Start of Passage given
As a novelty or special occasion treat, I might indulge in this once a year if that’s when the roll around. May is a pretty dicey month to be shipping chocolate to Southern California though ... it was only through their good packaging (with a chill pack) and a respite from otherwise warm weather that kept these safe and tasty.
Of the list of other products on the list, I think the one that interests me most would be the Good & Plenty. I love Good & Plenty and suffer through the leathery chew quite often. I found last year that they now offer Good & Plenty in peg bags (I got mine on the Penna Turnpike on my way to my sister’s wedding). They were so fresh and chewy it was like I was eating a completely different candy.
If you’re a die hard fan of one of these candies, I think it’s definitely worth it for the experience. It also makes a great, inexpensive but special gift for the candy fan in your life. Graduation and Father’s Day are around the corner. Or perhaps a wedding couple you know have registered for it ... or should?
Friday, May 4, 2007
I thought I would give you some real-world info about what it’s like to order from some of the webstores I’ve mentioned before.
End of Passage given
Start of Data lines
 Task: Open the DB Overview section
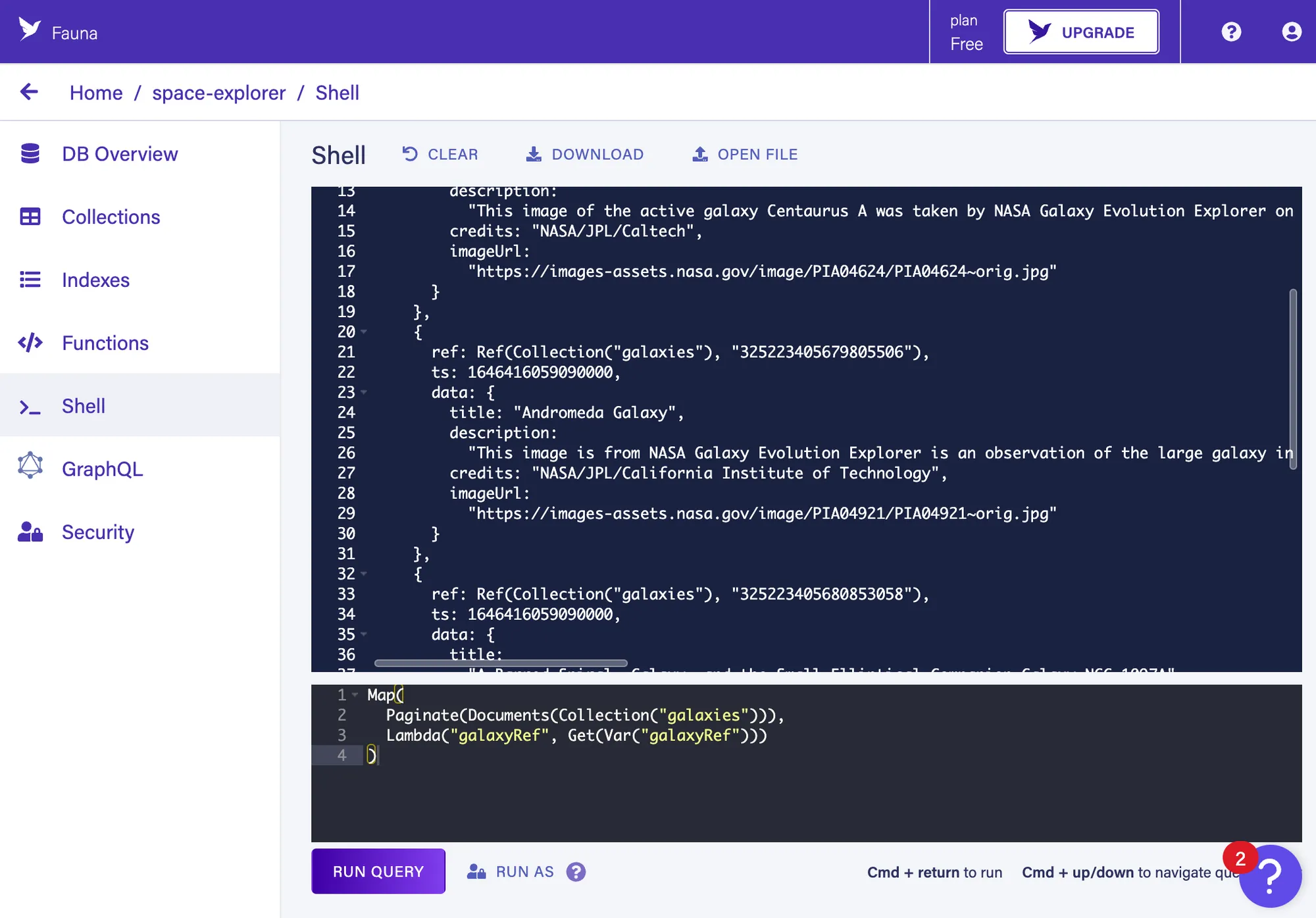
End of Data lines
**What the exercise asks:** Return the passage of the candy review between "Of the list" and "I’ve mentioned before.", inclusive, copied word for word. The data is separate material.

**Task answer:**
Of the list of other products on the list, I think the one that interests me most would be the Good & Plenty. I love Good & Plenty and suffer through the leathery chew quite often. I found last year that they now offer Good & Plenty in peg bags (I got mine on the Penna Turnpike on my way to my sister’s wedding). They were so fresh and chewy it was like I was eating a completely different candy.
If you’re a die hard fan of one of these candies, I think it’s definitely worth it for the experience. It also makes a great, inexpensive but special gift for the candy fan in your life. Graduation and Father’s Day are around the corner. Or perhaps a wedding couple you know have registered for it ... or should?
Friday, May 4, 2007
I thought I would give you some real-world info about what it’s like to order from some of the webstores I’ve mentioned before.